今回ご紹介する田代美香さんは、府中市市民活動センター運営グループの総括として、立ち上げから参加、事業運営の方針策定、市民向け講座やイベントの企画・実施やフォローアップ、登録団体への情報提供や助成金事業の運用管理など多岐にわたる業務の陣頭指揮を執られています。すなわち、行政と市民を繋ぐ中間的組織のマネジメントのプロフェッショナルです。
田代さんは、NPO法人エンツリーに参画する以前は、9年間大手百貨店に勤務して経営分析や調査・催事企画業務を担当するとともに、ボランティア休職制度を活用して青年海外協力隊にも参加した経験があります。それらの経験を生かしてフェアトレードショップも手掛けていました。その後2004年に川崎市のNPO法人ぐらすかわさきに参加し、各種講座の企画運営、市民活動の支援、コミュニティビジネスの支援と実践など多くの活動を牽引し2017年まで事務局、現在も、同法人の副理事長を務めています。
ぐらすかわさきは2012年、川崎市中原区に コミュニティカフェ「メサ・グランデ」を開設しました。(JR南武線 武蔵新城駅徒歩2分 http://mesa-grande.blogspot.com/)。スペイン語で大きな食卓という意味で、食を通じて、作る人と食べる人がともにその空間を、またその地域を作っていこう、というコンセプトで名付けました。この事業は、2011年度から2年間「神奈川県新しい公共の場づくりのためのモデル事業」として川崎市・川崎商工会議所と3者で組んだ協議会で立上げ、2013年度からは、同法人が単独で施設を運営、一貫して「食とコミュニティづくり」をテーマとしています。

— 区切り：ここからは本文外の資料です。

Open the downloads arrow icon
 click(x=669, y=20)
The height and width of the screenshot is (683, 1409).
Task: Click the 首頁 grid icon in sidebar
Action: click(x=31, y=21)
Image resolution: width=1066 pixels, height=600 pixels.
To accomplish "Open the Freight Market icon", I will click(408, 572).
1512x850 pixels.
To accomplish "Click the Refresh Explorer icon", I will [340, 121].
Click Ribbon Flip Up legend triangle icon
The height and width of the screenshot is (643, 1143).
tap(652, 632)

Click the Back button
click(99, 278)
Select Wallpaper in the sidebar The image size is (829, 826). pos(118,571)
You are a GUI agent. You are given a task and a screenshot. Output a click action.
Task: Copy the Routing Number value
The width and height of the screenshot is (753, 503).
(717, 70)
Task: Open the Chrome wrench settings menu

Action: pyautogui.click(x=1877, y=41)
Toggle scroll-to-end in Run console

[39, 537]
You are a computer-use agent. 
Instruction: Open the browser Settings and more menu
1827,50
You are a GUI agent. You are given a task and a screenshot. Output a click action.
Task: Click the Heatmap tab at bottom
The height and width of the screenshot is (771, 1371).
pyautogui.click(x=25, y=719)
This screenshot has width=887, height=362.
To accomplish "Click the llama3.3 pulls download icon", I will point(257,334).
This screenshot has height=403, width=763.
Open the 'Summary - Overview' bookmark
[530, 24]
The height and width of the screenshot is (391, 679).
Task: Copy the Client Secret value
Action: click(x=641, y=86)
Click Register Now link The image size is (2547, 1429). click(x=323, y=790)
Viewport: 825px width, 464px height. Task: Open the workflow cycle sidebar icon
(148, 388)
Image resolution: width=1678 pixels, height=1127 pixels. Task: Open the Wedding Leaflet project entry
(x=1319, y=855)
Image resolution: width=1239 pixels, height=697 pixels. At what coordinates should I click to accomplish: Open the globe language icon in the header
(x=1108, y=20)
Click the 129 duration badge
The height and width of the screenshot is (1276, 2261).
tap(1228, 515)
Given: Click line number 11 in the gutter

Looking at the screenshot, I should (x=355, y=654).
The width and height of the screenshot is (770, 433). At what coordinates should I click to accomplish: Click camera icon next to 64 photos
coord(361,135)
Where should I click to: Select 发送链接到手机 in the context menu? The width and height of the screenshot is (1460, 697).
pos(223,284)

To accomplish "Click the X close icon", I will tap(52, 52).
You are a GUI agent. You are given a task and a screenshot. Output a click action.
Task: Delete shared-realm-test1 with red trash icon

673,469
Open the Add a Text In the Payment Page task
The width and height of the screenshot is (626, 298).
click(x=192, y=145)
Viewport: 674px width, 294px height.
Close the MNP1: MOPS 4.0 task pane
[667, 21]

当初は経営的に厳しい状況でしたが、田代さんは「日頃コミュニティビジネス支援に関わる者としても、メサ・グランデが自走できるまでは、川崎で走り続ける」との強い決意のもと、仲間とともに、日夜、地域のニーズと施設の運営方法を検証し改善し続け、2017年度には軌道に乗ってきたことから、若手スタッフに委ねました。
現在、メサ・グランデは、カフェ営業に加え、かわさきの地元野菜を販売する八百屋スペース、土日祝日は大きなキッチンを活かしたレンタルキッチン&スペースを提供しています また、障がいのある人の日中の居場所である「地域活動支援センター」としての役割も担っています。筆者の訪問時は平日の14:30でしたが、障がい者のグループと他のグループで10名程が会話を楽しんでいました。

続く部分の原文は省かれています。